Concrete deck reinforced with a fibre-reinforced polymer grid system could replace conventional epoxy-coated reinforcing bars inside future bridges.


When the Highway 151 bypass around Fond du Lac, Wisconsin, USA opens later this year, vehicles travelling northbound will cross DeNeveu Creek on a bridge like no other in the country.



Externally, the bridge looks identical to its adjacent twin. However, internally, the concrete deck is reinforced with a fibre-reinforced polymer (FRP) grid system that could replace conventional epoxy-coated reinforcing bars (rebars) inside future bridges.
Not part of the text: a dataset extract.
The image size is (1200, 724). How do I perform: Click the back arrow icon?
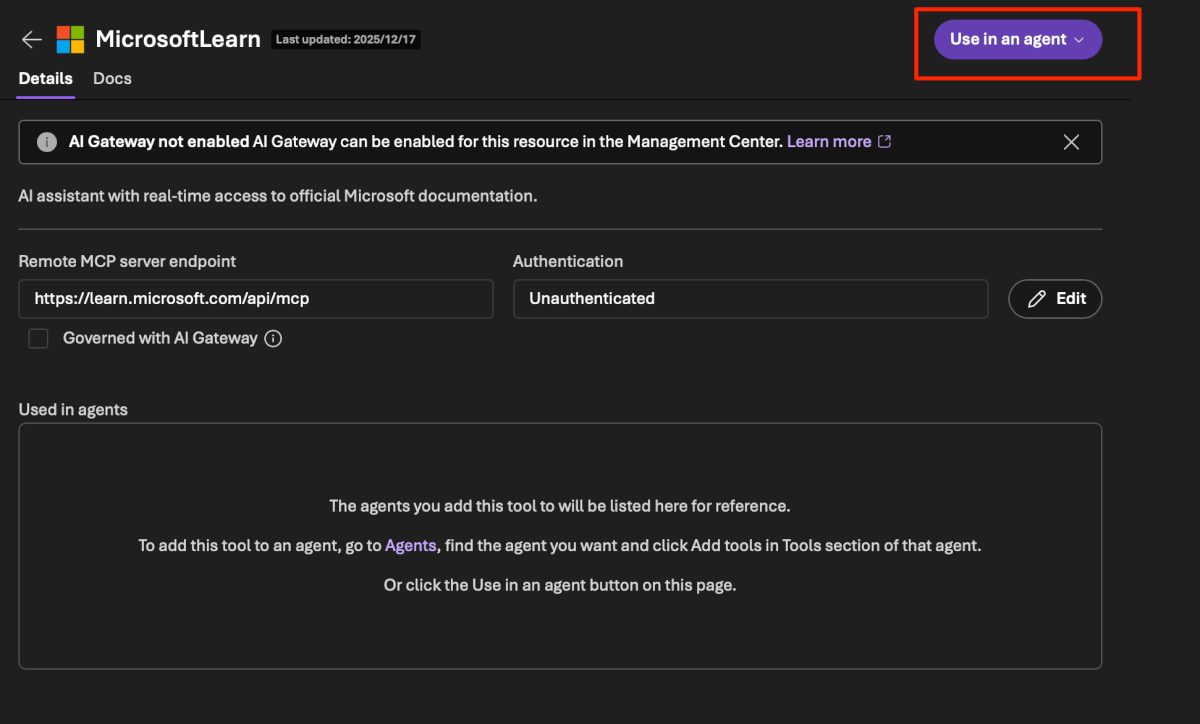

University of Wisconsin-Madison Professor of Civil and Environmental Engineering Larry Bank, Associate Professor Mike Oliva and graduate students David Jacoboson and Mack Conachen developed the system, which is said to have several advantages over the steel rebars bridge-builders currently use.



“The steel reinforcing bar in the concrete deck corrodes,” explained Bank. “That corrosion causes cracking of the concrete, the concrete then chips off and you get potholes and all of those problems that people don’t like on bridges.”
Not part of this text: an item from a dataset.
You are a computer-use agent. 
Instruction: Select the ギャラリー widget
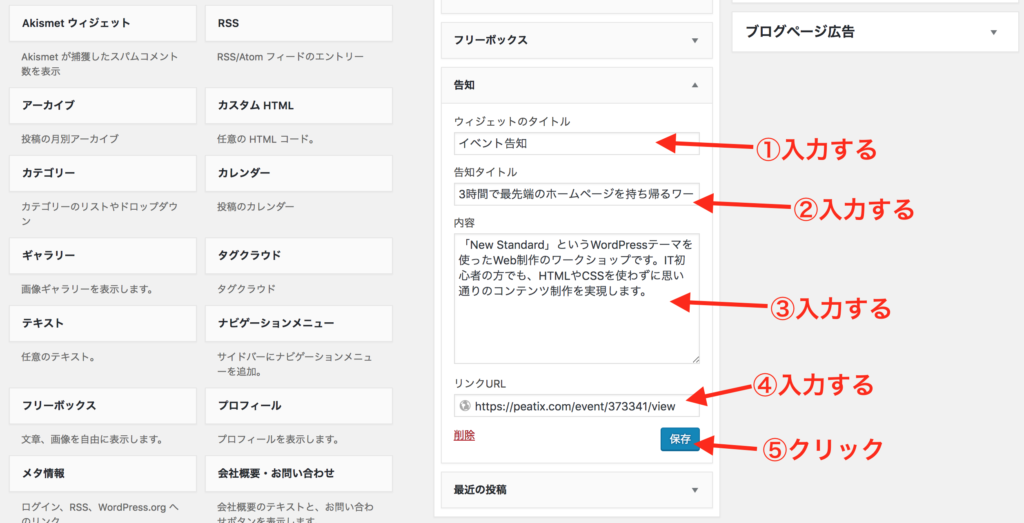[102, 255]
Because it is non-metallic, the fibre-reinforced polymer material won’t corrode, giving it the durability to last at least 75 years, said Bank. “Most bridge decks will only last somewhere between 30 and 40 years before they have to be replaced,” he said.



Traditionally, both steel and FRP reinforcing elements have been long bar shapes, which workers then have to secure together. But working with Strongwell, a Chatfield, Minnesota manufacturer, Bank’s group designed prefabricated, three-dimensional FRP grids that cranes can rapidly lay into place, eliminating weeks of labour-intensive work and allowing workers to pour concrete more quickly, speeding up bridge construction or deck replacement.
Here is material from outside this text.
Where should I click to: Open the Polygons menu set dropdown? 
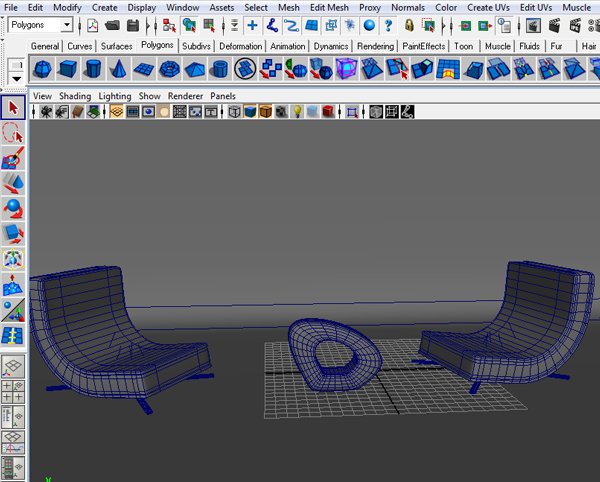pos(41,25)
“The idea is, if you have to do a deck replacement on a busy road, you want to do it as quickly as possible so you don’t have bypasses that are dangerous, or detours, which are even worse,” said Bank.



The FRP grid system is the first of its kind installed anywhere, due to funding from a US Federal Highway Administration program called Innovative Bridge Research and Construction, and co-operation from partners at the Wisconsin Department of Transportation (DOT).



“Wisconsin DOT is looking at this FRP research as a promising potential investment for the future for the design of reinforced concrete that is exposed to chlorides,” said Gerald Anderson, DOT chief of structures. “Wisconsin DOT may eventually be able to design concrete reinforced with a non-corrosive FRP material that by far outperforms the conventional epoxy-coated rebar decks.



“There will be a savings in construction to offset the FRP materials cost, as well as savings in both routine deck maintenance longer service life before deck replacement is required.”



Although the cost of building this first FRP grid bridge was higher than that of a traditional bridge, Bank said that mass-produced, rather than custom-designed FRP grids, as well as their extended durability, will make the system cost-competitive.


“The FRP reinforcement system costs around $20 a square foot, which given the time and labour savings obtained in construction, is competitive with a conventional steel rebar-reinforced bridge,” he added.